9 fontes de dados abertos que jornalistas investigativos desconhecem
Jornalistas investigativos subutilizam fontes de dados abertos que podem revelar padrões ocultos em licitações, gastos públicos e indicadores sociais. Conheça 9 bases que vão além do Portal da Transparência.
9 fontes de dados abertos que jornalistas investigativos desconhecem · imagem ilustrativa
Jornalistas investigativos que dominam o acesso a fontes de dados abertos ganham vantagem competitiva na apuração de pautas complexas. O problema é que a maioria conhece apenas o Portal da Transparência e o IBGE. Abaixo, 9 fontes subutilizadas que podem transformar a qualidade da sua investigação.
1. Portal Brasileiro de Dados Abertos
Reúne mais de 11 mil conjuntos de dados de órgãos federais, estaduais e municipais. Diferente do Portal da Transparência, que foca em gastos, este agrega bases de educação, saúde, transporte e segurança pública. Para jornalistas, o valor está na possibilidade de cruzar indicadores de diferentes esferas em um só lugar.
2. Tribunal de Contas da União (TCU)
Oferece dados abertos sobre licitações, contratos e fiscalização de obras públicas. O Painel de Obras Paralisadas, por exemplo, permite identificar empreendimentos federais com suspeita de desvio. Útil para pautas de desperdício de dinheiro público.
3. Receita Federal
Disponibiliza dados agregados de declarações de Imposto de Renda por município e faixa de renda. Com eles, é possível mapear desigualdade regional ou confrontar declarações de servidores públicos com suspeita de enriquecimento ilícito.
4. INEP (Instituto Nacional de Estudos e Pesquisas Educacionais)

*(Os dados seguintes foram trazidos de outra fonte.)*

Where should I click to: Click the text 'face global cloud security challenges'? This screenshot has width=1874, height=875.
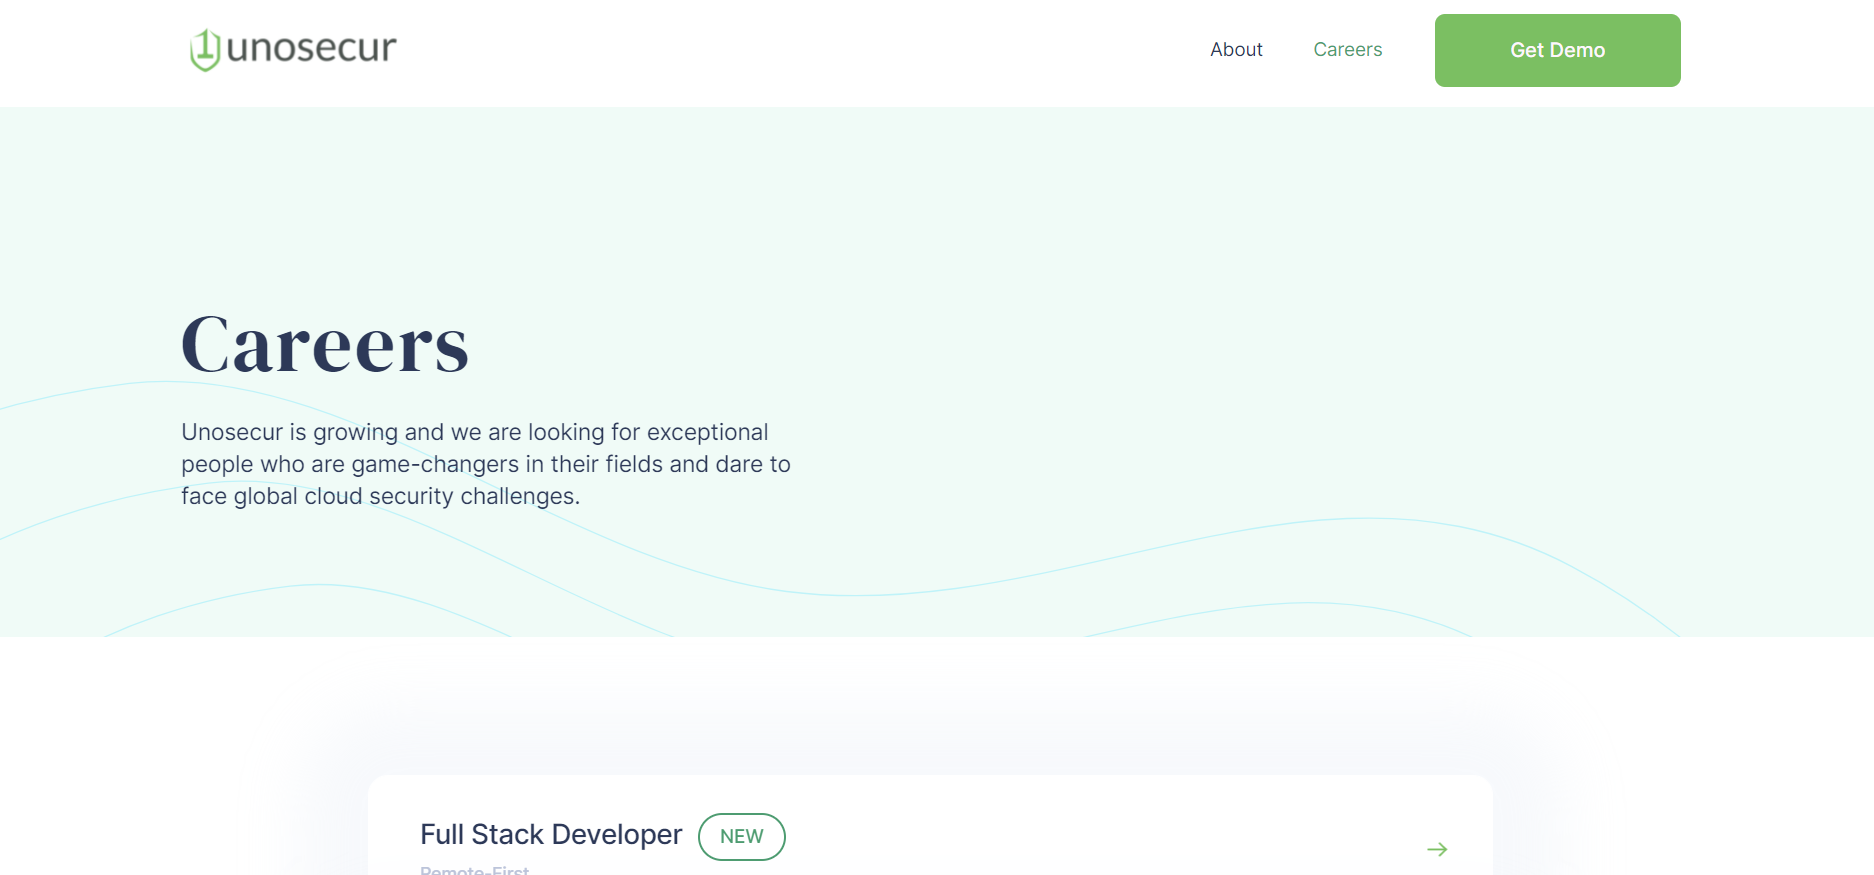click(380, 496)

Base completa do Censo Escolar e do ENEM. Permite cruzar desempenho de alunos com indicadores socioeconômicos e investimento por escola. Fonte essencial para reportagens sobre qualidade do ensino e disparidades regionais.
5. DataSUS
Sistema de informações em saúde pública com dados sobre mortalidade, internações e gastos hospitalares. Jornalistas podem, por exemplo, correlacionar surtos de doenças com falhas na vacinação ou subfinanciamento de unidades.
6. Câmara dos Deputados
API de dados abertos que expõe proposições, votação nominal e gastos de gabinete. Ferramenta crucial para investigar alinhamento partidário, emendas parlamentares e uso da cota de atividade.
7. Senado Federal
Oferece dados sobre tramitação de projetos, composição de comissões e orçamento da Casa. Útil para pautas sobre influência de lobby e distribuição de recursos entre estados.
8. World Bank Open Data
Plataforma internacional com indicadores de mais de 200 países: PIB, inflação, desemprego e desigualdade. Jornalistas brasileiros podem usá-la para contextualizar dados nacionais em comparação global.
9. Google Public Data Explorer
Ferramenta que busca e visualiza dados de fontes oficiais como OCDE, OMS e Banco Mundial. Ideal para quem precisa de gráficos prontos e não domina programação. Basta inserir o termo de busca e gerar visualizações exportáveis.
A escolha da fonte depende do tema da pauta. Para gastos públicos, comece pelo TCU. Para indicadores sociais, prefira o INEP ou DataSUS. Se a investigação exige comparativo internacional, World Bank Open Data é o caminho.
FAQ
Qual a diferença entre Portal da Transparência e Portal Brasileiro de Dados Abertos?
O Portal da Transparência foca em gastos federais, enquanto o Portal Brasileiro de Dados Abertos reúne conjuntos variados de órgãos públicos, incluindo educação, saúde e transporte.
Como jornalistas podem usar dados abertos do TCU?
O TCU disponibiliza painéis sobre licitações, contratos e obras paralisadas, permitindo identificar irregularidades em projetos públicos.
É necessário saber programar para usar essas fontes?
A maioria oferece download em CSV ou planilhas. O Google Public Data Explorer exige apenas busca textual e gera gráficos automaticamente.
Dados abertos são confiáveis para reportagens?
Sim, desde que verificados e cruzados com outras bases oficiais. A transparência dos dados é garantida por lei, mas erros de preenchimento podem ocorrer.
Como encontrar dados abertos municipais?
O Portal Brasileiro de Dados Abertos indexa bases de estados e municípios. Prefeituras maiores também mantêm portais próprios de transparência.
Qual a fonte mais útil para investigar saúde pública?
O DataSUS é a principal base nacional, com dados sobre mortalidade, internações e gastos hospitalares por município.